■ **TUJUAN TUGAS**
Menurut teks bacaan tentang pemilu di bawah ini, faktor keberhasilan dalam pemilu berbanding lurus dengan apa?

■ **TEKS BACAAN**

- - - - - - -

Satu hal, faktor keberhasilan dalam pemilu 
seperti yang kita lakukan sekarang ini 
kelihatannya memang berbanding lurus 
dengan jumlah dana yang disediakan 
untuk kepentingan kampanye. 
Ke depan, jika caranya masih seperti yang sekarang ini, 
jangan coba-coba untuk maju sebagai calon 
jika yang itu itu betul yang tidak punya. 
Demokrasi cara sekarang telah berubah menjadi ‘democrazy’ 
yang benar-benar gila-gilaan. 
Hanya orang yang berduit, 
atau yang dibek-ap oleh kelompok bisnis konglomerat 
sebagai bahagian dari siasat dagangnya ke depan, 
yang bisa maju. 
Bagi mereka, kolusi dengan pihak penguasa, 
di bidang manapun, 
adalah sebuah keharusan untuk bisa merebut peluang.  
Bisa dipastikan bahwa kalau tidak semua, 
tetapi bahagian terbesar dari mereka yang berhasil lolos 
pada pemilu yl ini 
benar-benar telah jor-joran dan habis-habisan, all out. 
Hitungannya bukan lagi jut-jut tapi em-em.

- - - - - - -

■ **INFORMASI YANG DIBERIKAN**
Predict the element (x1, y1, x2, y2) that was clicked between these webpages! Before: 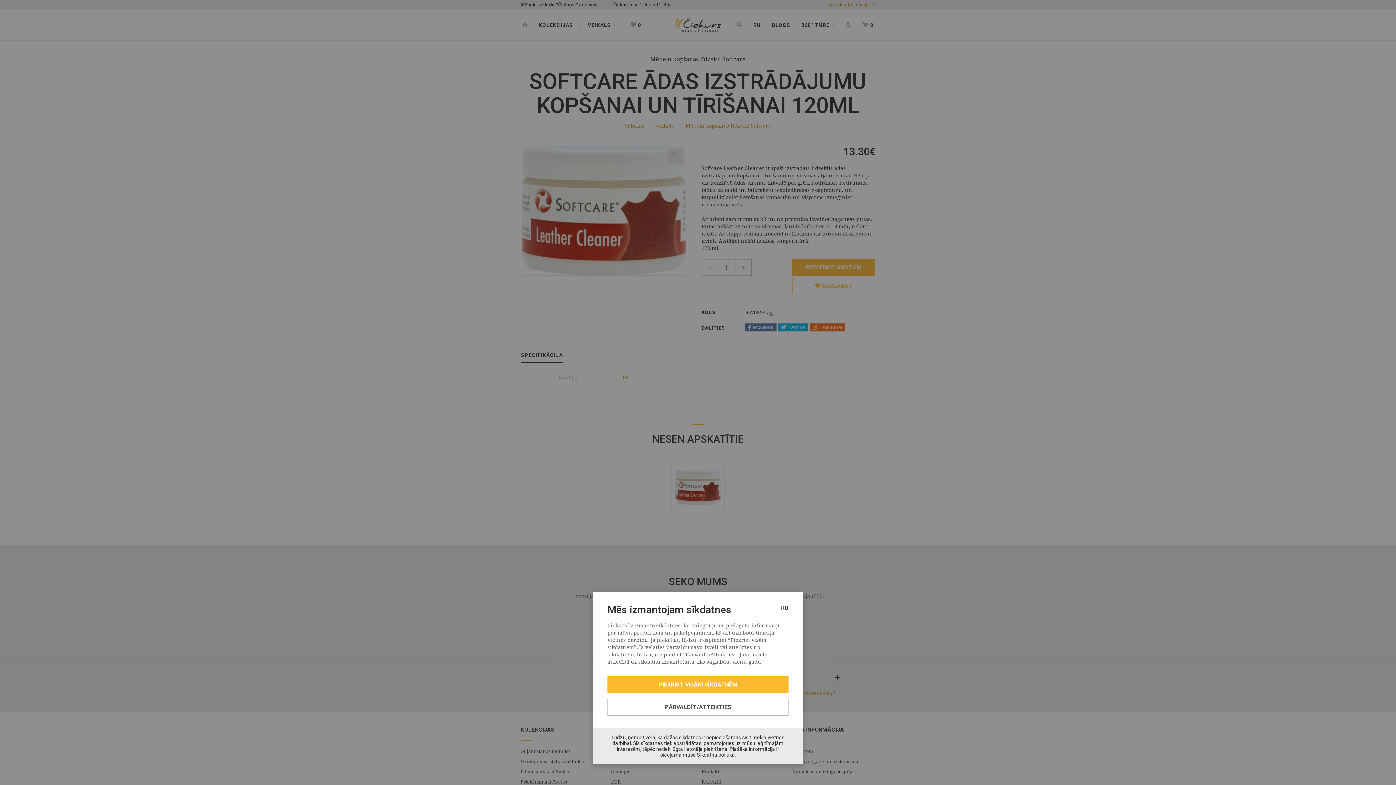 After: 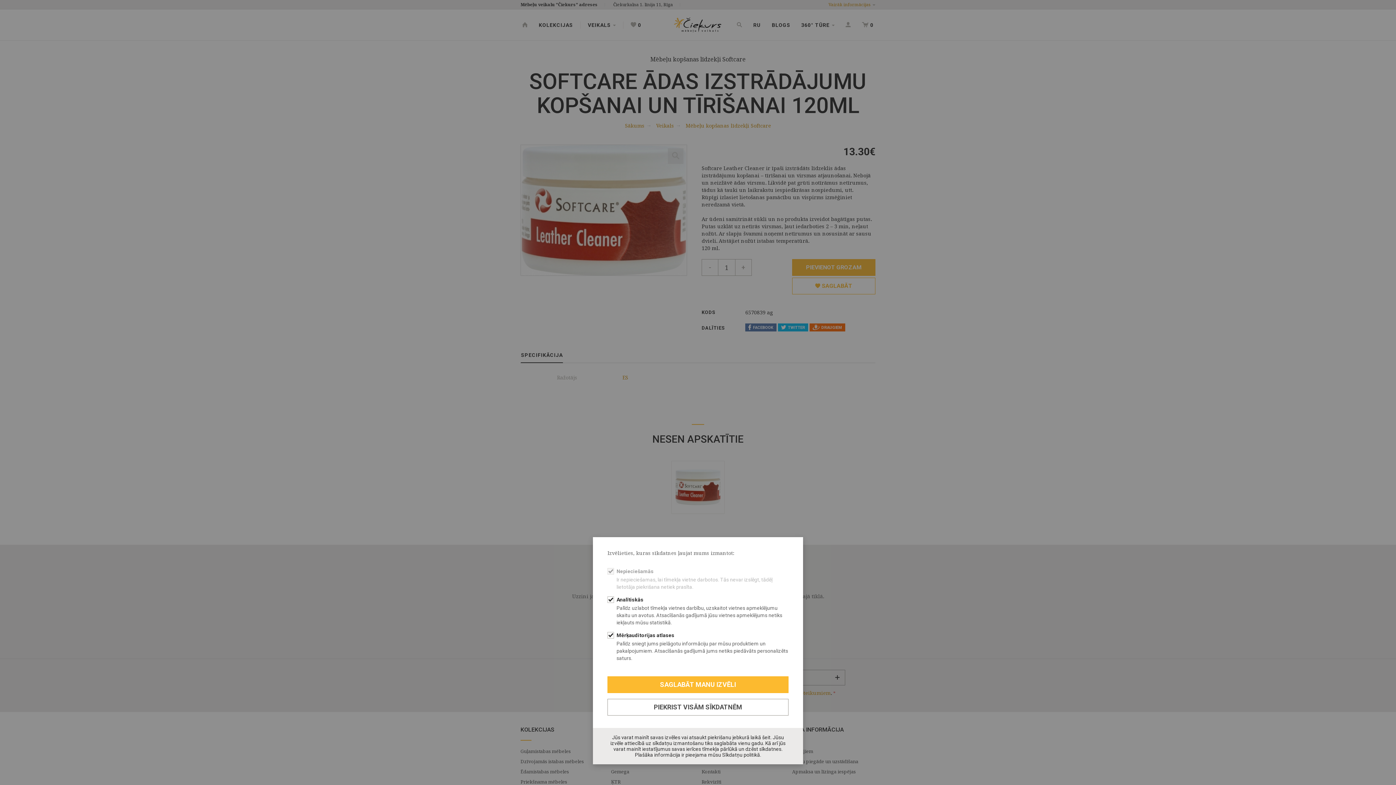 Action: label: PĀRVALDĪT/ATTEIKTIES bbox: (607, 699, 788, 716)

- - - - - - -

■ **JAWABAN TUGAS**
Dengan jumlah dana yang disediakan untuk kepentingan kampanye.